Başkalarının tecrübelerinden yararlan, zaman kaybetme.

                                               * * * * *

“Bill Gates'e niçin uçağı, yatı vb. lükslerinin olmadığı sorulduğunda şöyle yanıt veriyor: Öyle yaşarsam öyle düşünmeye başlarım ve şimdikinden çok farklı bir kişiliğe sahip olurum. Yeterince çalışamam, yeterince üretemem.”



                                               * * * * *

Bir insanın akıllı olmasına bir şey dediğimiz yok. Yeter ki; aklını başkalarına kabul ettirmeye çalışmasın.(Eflatun)

Biz ne yapıyoruz? Tüm iyi niyetimizle (!) karşımızdakilere yardımcı olmak için gayret gösteriyoruz. “Şunu şöyle bunu da böyle yaparsan iyi olur!” “Yine sen bilirsin ama dediğimi yaparsan senin için daha hayırlı”... Karşımızdaki insanın durumunu, şartlarını, yaşadıklarını bilmeden kendi görüşümüzü kabul ettirmeye çalışmak... 

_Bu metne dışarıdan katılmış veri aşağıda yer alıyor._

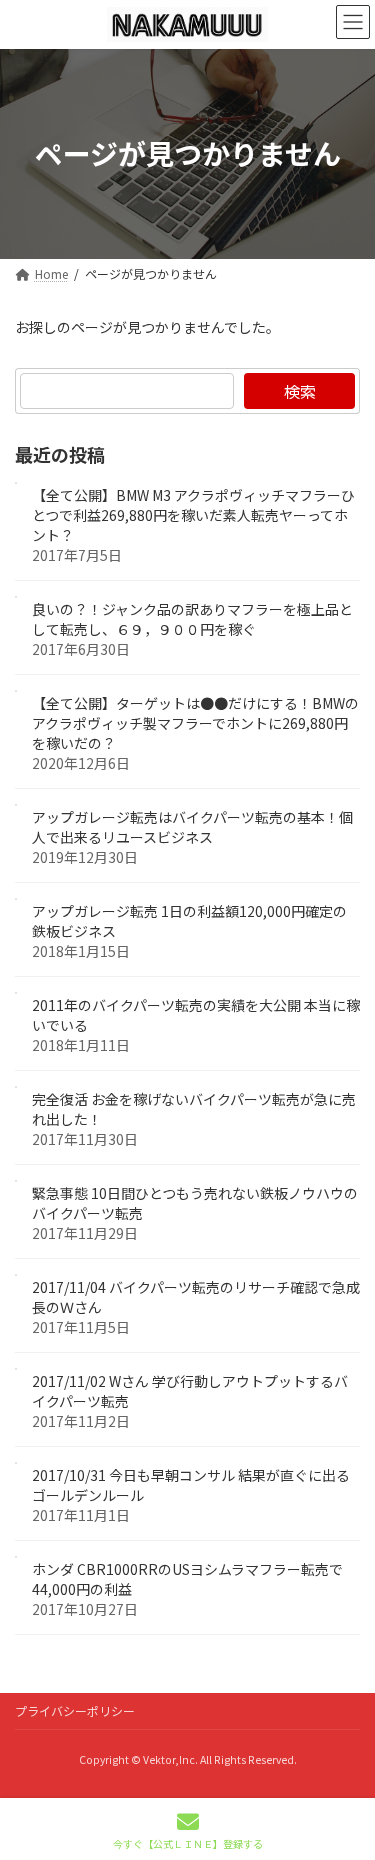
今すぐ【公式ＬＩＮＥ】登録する (188, 1843)
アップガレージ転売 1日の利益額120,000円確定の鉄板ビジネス (189, 921)
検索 (300, 391)
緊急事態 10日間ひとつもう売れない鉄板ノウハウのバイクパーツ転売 (195, 1203)
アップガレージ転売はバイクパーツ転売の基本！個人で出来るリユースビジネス (192, 827)
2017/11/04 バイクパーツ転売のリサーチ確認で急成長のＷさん (196, 1297)
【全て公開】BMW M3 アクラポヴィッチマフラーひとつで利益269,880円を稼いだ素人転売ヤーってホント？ (193, 515)
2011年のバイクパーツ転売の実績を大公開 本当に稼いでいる (196, 1015)
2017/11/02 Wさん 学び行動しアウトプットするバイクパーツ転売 (190, 1391)
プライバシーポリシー (75, 1710)
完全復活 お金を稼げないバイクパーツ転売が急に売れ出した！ (194, 1109)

                                               * * * * *

Hayat 5 topla oynanan oyundur

Rahmetli Üzeyir Garih, yıllar önce Çukurova'ya gelmiş. Adana'da iş adamları toplantısında bir konuşma yapmış. Bugünlerde yaşanılan ilişkileri görünce şöyle demiş rahmetli Garih: "Hayat havaya attığımız 5 topla oynanan bir oyundur. Bu toplardan sadece bir tanesi lastik, diğer 4 top ise camdandır. Bu toplar; işimizi, ailemizi, sağlığımızı, dostluklarımızı ve benliğimizi temsil etmektedir. Belirttiğim gibi, bu 5 top içinde bir tek işimiz lastik bir toptur. Düşürürsek zıplatabiliriz. Ancak diğer 4 top camdan yapıldığından düşerse kırılır, yerine konulamazlar. Bunu fark etmeli ve hayatımızı bu dengeye göre kurmalıyız." Oysa hepimiz o lastik topu tutabilmek uğruna diğerlerini kırıp dökmez miyiz? Dostlarınıza, ailenize, sağlığınıza ve benliğinize sıkı sıkı sarılın, onları çantada keklik sanmayın.

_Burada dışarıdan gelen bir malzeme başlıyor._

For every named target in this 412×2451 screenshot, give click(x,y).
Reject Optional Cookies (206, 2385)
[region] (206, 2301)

                                               * * * * *

“Büyük adamların hepsi düşünmeye ayrı bir önem vermişlerdir. Çünkü hem tüm kutsal dinler tüm kutsal öğretiler düşünmeyi takipçilerine hararetle tavsiye etmiştir. İnsanın doğasında düşünmek vardır. Bu güdüsünü bir kenara bırakan insanlar için gelişim yolculuğu mümkün değildir. Kendimizi keşfetmek için bol bol düşünmeye ve tefekkür etmeye ihtiyacımız var.”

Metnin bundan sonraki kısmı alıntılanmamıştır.